Investors continue to seek safety away from equity ETFs as political uncertainty fails to calm, with concerns over Brexit in particular. Several US treasury and gold ETFs topped the flows table for the week commencing 2 September, according to data from ULTUMUS.
Notably, the iShares core US Treasury Bond ETF (GOVT) and the SPDR Gold Shares (GLD) received $945.9m and $760m, respectively, last week. Albeit small, in tandem with the significantly large inflows, both funds saw their performance dip with GOVT’s Net Asset Value falling 0.1% and GLDs sliding 0.6%.
The iShares US Mortgage Backed Securities UCITS ETF (IMBS) had another large influx of assets worth $292.5m having pulled in a similar figure the week before.

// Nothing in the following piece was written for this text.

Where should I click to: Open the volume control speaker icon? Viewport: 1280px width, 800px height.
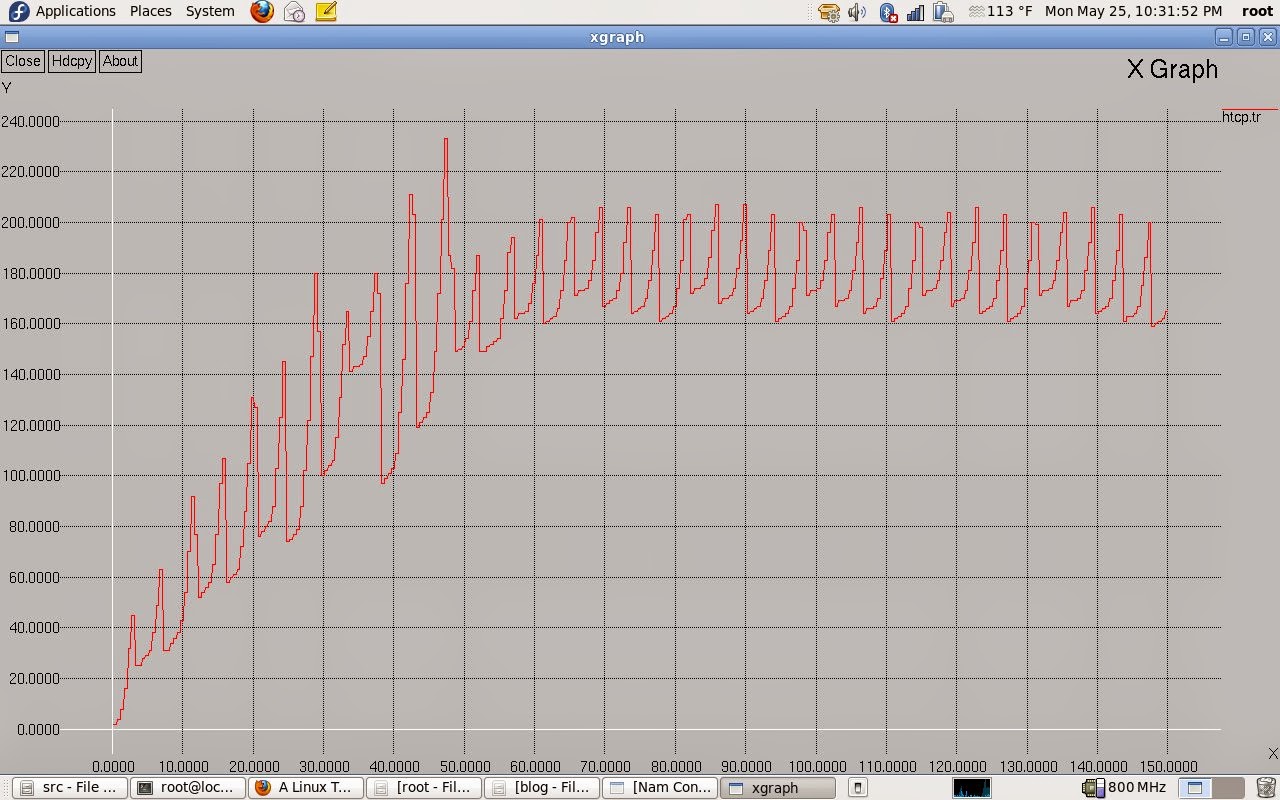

ETFs with exposure to the US equity market fell victim to anxious investors. The SPDR S&P 500 ETF Trust (SPY) and the iShares Core S&P 500 ETF (IVV) suffered outflows worth $1.3bn and $584.1m in tandem with the funds’ NAV falling 1.4%.
What do ETF outflows say about bubble fears?

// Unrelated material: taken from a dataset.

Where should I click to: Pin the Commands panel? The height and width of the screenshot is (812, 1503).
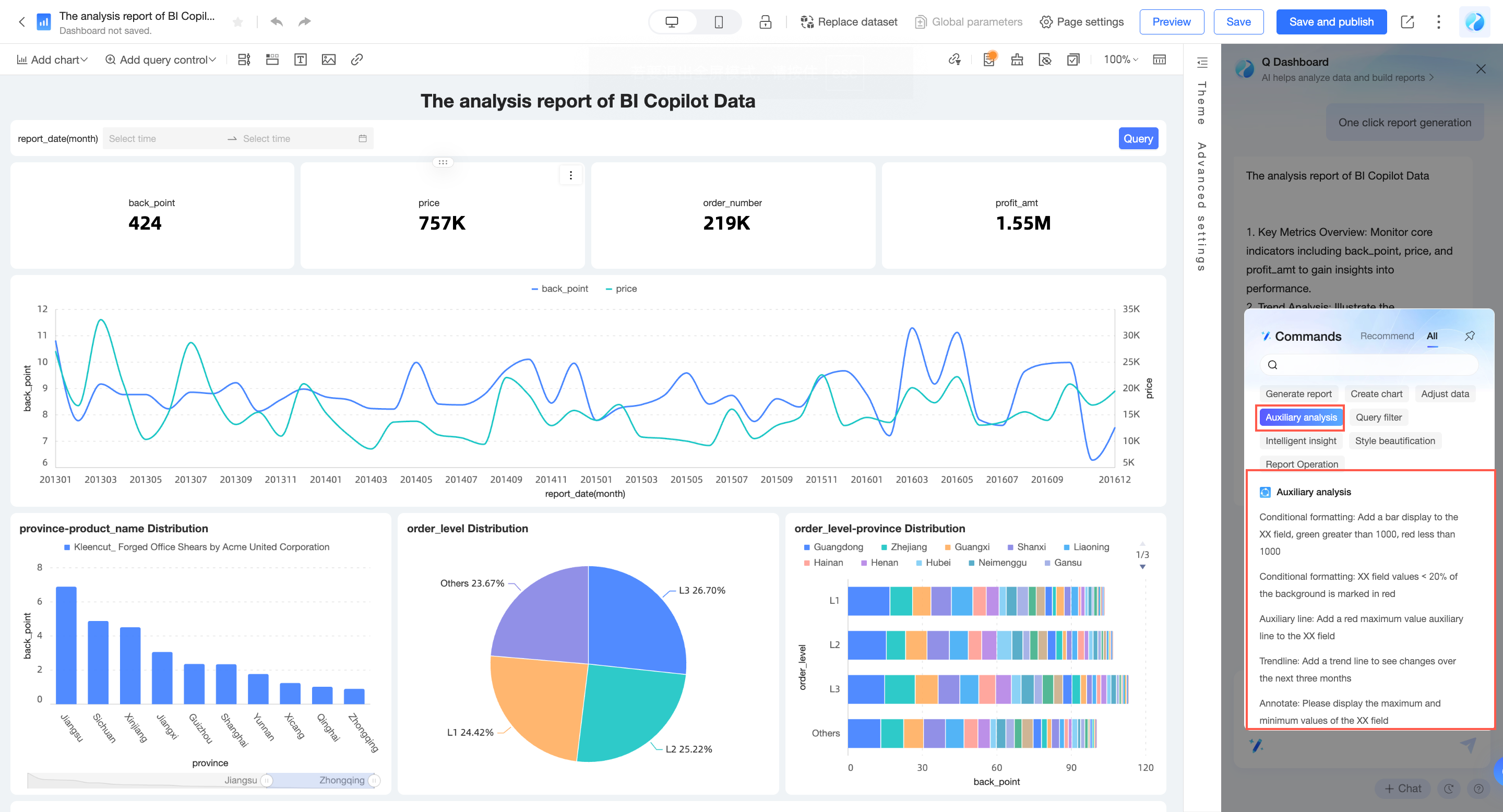(x=1469, y=336)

The only ETFs within fixed income that received large negative net flows for the period were floating rate bond products. The WisdomTree Bloomberg Floating Rate Treasury Fund (USFR) lost $570.8m worth of assets as well as the iShares Floating Rate Bond ETF (FLOT) losing $218.8m, despite both products having a slight positive performance for the week.